- [Reading text]
Understanding metrics
IBM® Maximo® Visual Inspection provides several metrics to help you measure how effectively your model was trained.
- True positive
- A true positive result is when IBM Maximo Visual Inspection correctly labels or categorizes an image, for example, categorizing an image of a cat as a cat.
- False positive
- A false positive result is when IBM Maximo Visual Inspection labels or categorizes an image when it should not have, for example, categorizing an image of a cat as a dog.
- True negative
- A true negative result is when IBM Maximo Visual Inspection correctly does not label or categorize an image, for example, not categorizing an image of a cat as a dog.
- False negative
- A false negative result is when IBM Maximo Visual Inspection does not label or categorize an image, but should have, for example, not categorizing an image of a cat as a cat.
For a model in production, the values for true negative, positive and false negative, or positive can't accurately be known. These values are the expected values for these measurements.

Target pointing data
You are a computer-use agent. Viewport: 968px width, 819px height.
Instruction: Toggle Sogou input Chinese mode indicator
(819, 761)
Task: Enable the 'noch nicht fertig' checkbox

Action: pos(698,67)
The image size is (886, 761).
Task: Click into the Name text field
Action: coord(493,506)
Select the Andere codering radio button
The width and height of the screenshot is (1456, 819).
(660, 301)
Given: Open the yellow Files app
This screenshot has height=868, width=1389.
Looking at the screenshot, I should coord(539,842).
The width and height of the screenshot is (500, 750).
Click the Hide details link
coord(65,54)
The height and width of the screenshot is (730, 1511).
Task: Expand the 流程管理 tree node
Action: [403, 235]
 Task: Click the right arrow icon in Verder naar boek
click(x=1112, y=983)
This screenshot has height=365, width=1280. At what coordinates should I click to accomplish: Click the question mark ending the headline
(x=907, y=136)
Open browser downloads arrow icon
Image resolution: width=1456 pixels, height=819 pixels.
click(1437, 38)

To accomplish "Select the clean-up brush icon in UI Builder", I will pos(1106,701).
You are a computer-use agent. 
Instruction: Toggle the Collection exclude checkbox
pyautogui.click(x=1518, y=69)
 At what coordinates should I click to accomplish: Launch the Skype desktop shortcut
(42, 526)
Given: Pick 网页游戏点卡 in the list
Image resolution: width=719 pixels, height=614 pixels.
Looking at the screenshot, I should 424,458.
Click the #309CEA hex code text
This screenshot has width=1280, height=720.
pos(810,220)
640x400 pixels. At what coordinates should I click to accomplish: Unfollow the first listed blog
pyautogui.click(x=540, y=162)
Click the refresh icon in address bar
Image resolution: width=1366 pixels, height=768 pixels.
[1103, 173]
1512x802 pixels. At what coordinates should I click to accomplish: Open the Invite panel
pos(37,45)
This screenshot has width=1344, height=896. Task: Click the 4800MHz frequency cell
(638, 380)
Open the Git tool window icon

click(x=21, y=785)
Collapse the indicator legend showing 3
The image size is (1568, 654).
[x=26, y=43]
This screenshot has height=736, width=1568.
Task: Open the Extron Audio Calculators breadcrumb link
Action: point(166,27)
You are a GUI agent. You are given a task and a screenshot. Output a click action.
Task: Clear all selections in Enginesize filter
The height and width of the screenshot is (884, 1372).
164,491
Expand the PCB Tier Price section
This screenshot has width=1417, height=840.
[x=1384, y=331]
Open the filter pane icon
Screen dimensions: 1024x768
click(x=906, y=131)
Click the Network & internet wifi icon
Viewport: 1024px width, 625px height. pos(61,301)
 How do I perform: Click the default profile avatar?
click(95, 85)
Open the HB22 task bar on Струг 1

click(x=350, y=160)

- [Work to do]
A. How would you translate this sentence from the page on model metrics into Spanish: "IBM® Maximo® Visual Inspection provides several metrics to help you measure how effectively your model was trained."?
B. Can you carry the page on model metrics on past its last sentence with a few more lines in the same style?

- [Response list]
A. IBM® Maximo® Visual Inspection ofrece varias métricas para ayudarle a medir con qué eficacia se entrenó su modelo.

B.
- Metrics for image classification
- Metrics for object detection
- Metrics for object detection using the Tiny YOLO model
- Metrics for object detection using segmentation
- Metrics for custom models
- Metrics for action detection models
Metrics for image classification
The following metrics display for images that were trained for image classification and optimized for accuracy:
- Accuracy
- Measures the percentage of correctly classified images. It is calculated by the following formula: (true positives + true negatives) / (true positives + true negatives + false positives+ false negatives).
- PR curve
- This metric displays only when Advanced metrics is toggled on. The precision-recall (PR)
curve plots precision vs. recall (sensitivity). Because precision and recall are typically inversely
related, it can help you decide whether the model is appropriate for your needs. That is, do you
need a system with high precision, which has fewer results but the results are more likely to be
accurate, or high recall, which has more results but the results are more likely to contain false positives?
- Precision
- Precision describes how "clean" the population of hits is. It measures the percentage of images that are correctly classified. That is, when the model classifies an image into a category, how often is it correct? It is calculated by the following formula: true positives / (true positives + false positives).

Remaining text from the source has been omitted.